* Quoted passage
----

Thursday, December 30, 2010

Amazon's ebook lending scheme unsettles the usual suspects

Amazon has a new feature for Kindle books where someone who has bought one may lend it to someone else for a limited period of time. I'll skip all the really boring details that would only interest a publisher--if even. I'm a small publisher, and even I find the numbers and terms and little nuts and bolts of it really fucking boring. But for Kindle users, it seems pretty damn cool. But for some small e-publishers, it's the end of the goddamned world because people will illegally steal all their books, because Amazon is a hegemonic Great Satan, they will opt out and even pull all their titles from Amazon, et cetera (at least today, and really just in the way that everything Amazon ever does is the end of the world for a day or two until everyone either forgets about it entirely or takes a pill).

I'm a lurker member of a forum for digital publishers. I keep up on what they discuss by way of emails from a Google Group. I have only commented to the group twice in about a year and a half because I generally don't know much about what they are talking about since I am not as big an ebook publisher as most of the other members and I don't feel as smart as most of them on most topics that they discuss. The first time I spoke up in the group was to suggest to some members that they call off the hysterical lynch-mob mentality over that douche in Colorado with the stupid pedophile book on Amazon (that no one would ever have heard of were it not for internet echo chambers). The second time I commented was just a little while ago this evening. This is what I said in response to a thread of comments that seemed overwhelmingly of the "AMAZON IS THE DEVILLL" and "PEOPLE ARE STEALING OUR STUFF" bent:

What about the possibility that lending could attract new readers that you don't have now to buy new titles? That's exactly how it works with print books. Nearly every author that I have gotten excited about and bought books from is one that I learned about because someone lent me a copy of a print book that that they liked or I read something cool that I got from the library and then ended up buying my own copy or buying other titles by the same writer. Or bought a used copy of something and then later bought new stuff from the same author. This is especially true of some of the more obscure and unknown stuff.

----

* Dataset
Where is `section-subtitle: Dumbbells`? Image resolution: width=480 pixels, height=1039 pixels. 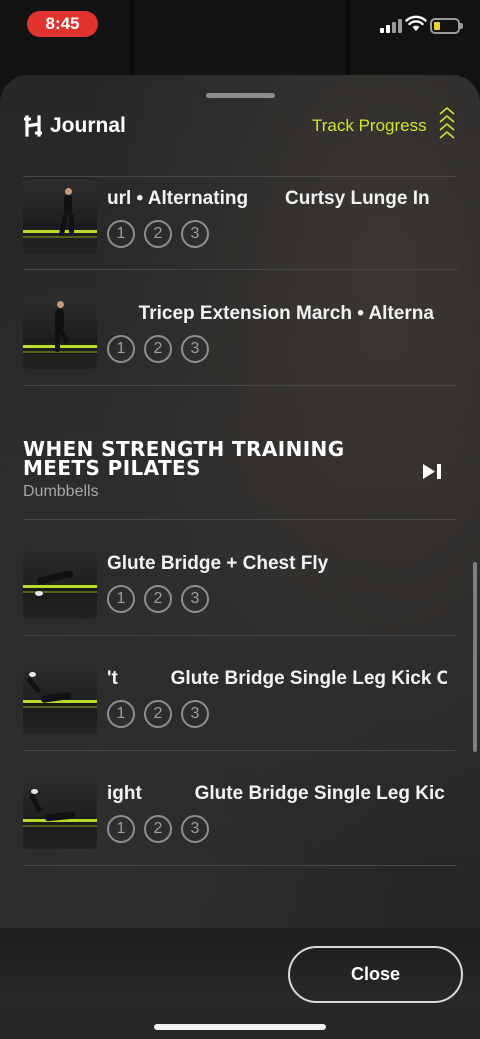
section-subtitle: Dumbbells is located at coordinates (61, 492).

----

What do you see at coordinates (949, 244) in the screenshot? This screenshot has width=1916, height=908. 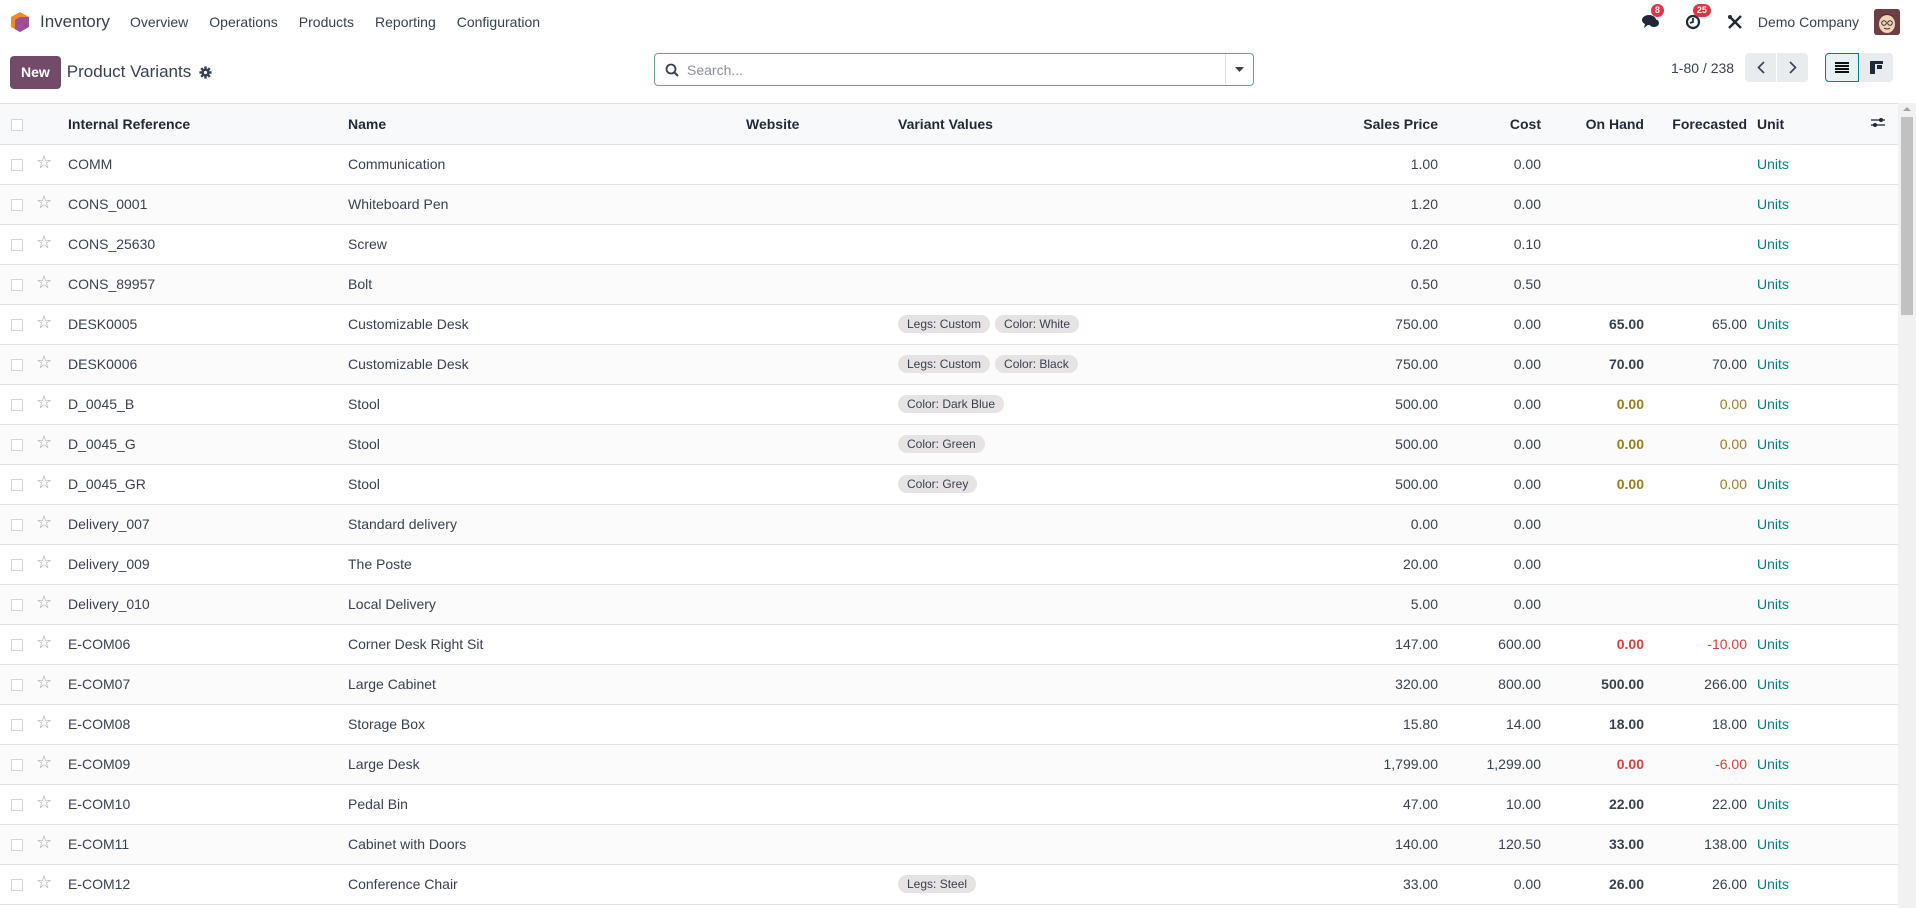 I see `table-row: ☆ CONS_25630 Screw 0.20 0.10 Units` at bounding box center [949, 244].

----

* Tasks to carry out
A. According to the final paragraph of the blog post on Amazon's Kindle lending, what are the ways the writer came to buy books by an author? List each one.
B. Repeat the stretch of the blog post on Amazon's Kindle lending from "Amazon's ebook lending" through "takes a pill).", word for word.
C. Carry on the blog post on Amazon's Kindle lending from where it stops.

* Answers given
A.
- Someone lent them a copy of a print book that the lender liked.
- They read something from the library and then bought their own copy or other titles by the same writer.
- They bought a used copy of something and later bought new work by the same author.

B.
Amazon's ebook lending scheme unsettles the usual suspects

Amazon has a new feature for Kindle books where someone who has bought one may lend it to someone else for a limited period of time. I'll skip all the really boring details that would only interest a publisher--if even. I'm a small publisher, and even I find the numbers and terms and little nuts and bolts of it really fucking boring. But for Kindle users, it seems pretty damn cool. But for some small e-publishers, it's the end of the goddamned world because people will illegally steal all their books, because Amazon is a hegemonic Great Satan, they will opt out and even pull all their titles from Amazon, et cetera (at least today, and really just in the way that everything Amazon ever does is the end of the world for a day or two until everyone either forgets about it entirely or takes a pill).

C.
Things are always changing with e-publishing and none of it's perfect yet, but I think that any publisher who believes that they can expand their business by NOT dealing with Amazon is living in a total fantasy world. Amazon's not going away and they are not going to give up on all their plans because a few minor pubs are worried about file-sharing. And opting for a lower percentage to avoid the lending scheme is going to do nothing but reduce your royalties and probably ultimately limit your readership. We'll see how this plays out over time, but I will be shocked if anyone loses a dime because of this. Because the people "borrowing" your reader's copy weren't ever going to buy it from you anyway--you didn't even have that customer to begin with and probably were never going to get them. But now you might because someone new, some friend of friend, might say, "Wow, this is cool! Where do I get more?" Almost everything on my shelves of print books got there in exactly this way, and it can work like that with ebooks, too.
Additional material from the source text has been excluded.